Stefanie Schüler. Vous êtes accusée « d'appartenance à une organisation terroriste » pour avoir collaboré au journal prokurde Ozgür Gündem. Votre procès se poursuit Lundi 2 Janvier 2017. Etes-vous confiante ou avez-vous peur ?

 

Asli Erdogan. J’ai peur bien sûr. Ils m’ont laissée sortir de prison mais ils ne m’ont pas acquittée. Les chefs d’accusation peuvent me valoir des peines allant de deux ans et demi de détention jusqu’à la prison à perpétuité. Toutefois il est probable que je sois acquittée de la plupart des chefs d’accusation à mon encontre. Mais je pressens qu’ils me condamneront quand même à une peine de deux ans de prison ou quelque chose dans le genre. Et la situation peut changer du jour au lendemain. Peut-être demain, ils passeront un coup de fil et j’aurais une peine plus sévère, donc bien sûr que j’appréhende ce procès. Rien n’est encore joué. Je suis juste sortie de prison. Et puis il y a ces rumeurs qui prédisent de futurs assassinats d’écrivains, de journalistes et d’avocats. Des listes circulent sur internet. Donc en ce moment personne ne peut se sentir en sécurité en Turquie. Sincèrement, j’ai peur. En revanche je pense que le soutien et la mobilisation internationale a été pour beaucoup. Je vous en remercie, vous les écrivains et journalistes européens et notamment français. Sans vous je serais toujours en prison. Vraiment, ils ne m’auraient pas laissée sortir.

 

Stefanie Schüler. La liberté d’expression est-elle encore garantie dans la Turquie d’aujourd’hui ?

 

Asli Erdogan. C’est une blague. La liberté d’expression en Turquie n’est plus qu’une blague. Ils nous ont laissées sortir et le lendemain ils ont arrêté un journaliste très réputé, accusé d’aider trois organisations terroristes différentes, Ahmet Sik. Il avait déjà été en prison.

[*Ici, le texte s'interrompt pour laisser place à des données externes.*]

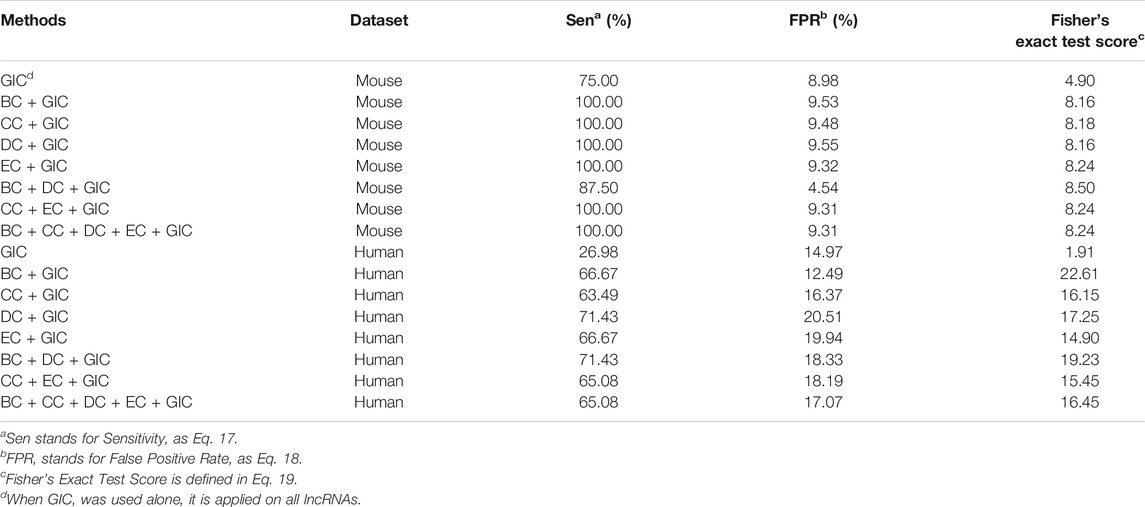Select the Dataset column header
1145x507 pixels.
click(379, 20)
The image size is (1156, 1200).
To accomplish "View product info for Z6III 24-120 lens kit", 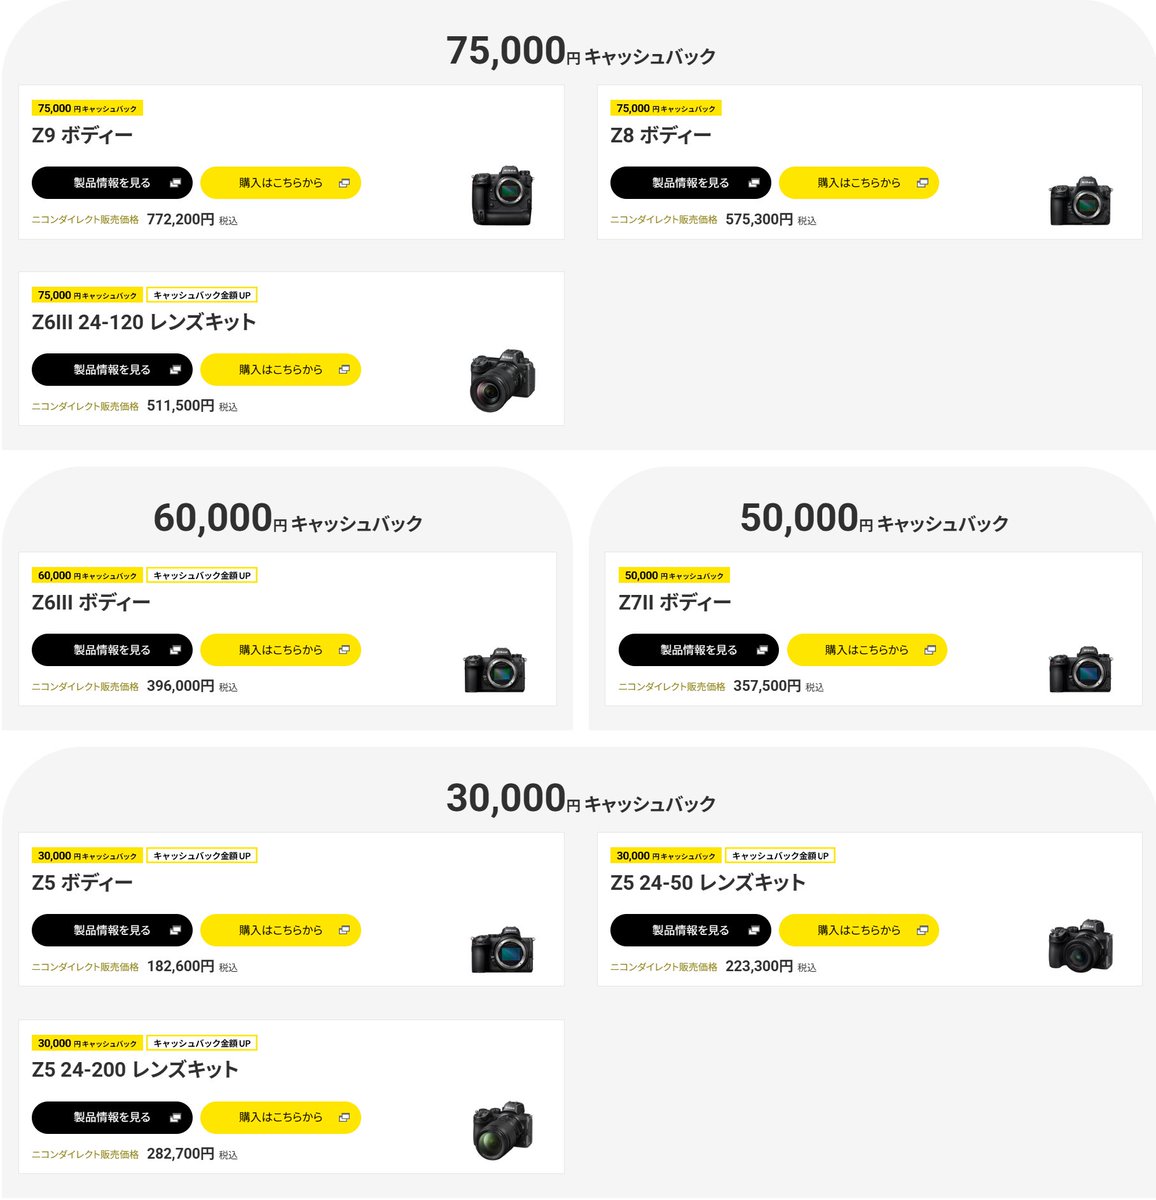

Actuellement, quelque cent cinquante journalistes sont emprisonnés, voire même plus. Aujourd’hui, des gens sont arrêtés pour avoir posté un message sur twitter. Beaucoup d’académiciens aussi sont menacés. Même les gens du cinéma qui sont très populaires. Un procès s’ouvre contre des réalisateurs et d’autres artistes. A partir du moment où vous vous exprimez sur twitter, vous pouvez déjà vous attendre à ce que la police vienne vous chercher. Les gens ont extrêmement peur. Même de parler au téléphone. Et je les comprends.

 

Stefanie Schüler. Quelle peut être dans ces conditions la marge de manœuvre de gens comme vous, les défenseurs de la liberté d’expression ?

 

Asli Erdogan. Chacun doit décider pour soi-même. Mais je pense que la seule chose qui peut aider à changer la situation est la solidarité. Je veux lancer un appel. Où que vous soyez, quelles que soient vos convictions, pour défendre la liberté d’expression nous devons nous unir. Nous devons mener des campagnes pour ceux qui sont emprisonnés pour des raisons diverses. C’est la seule voie, être ensemble.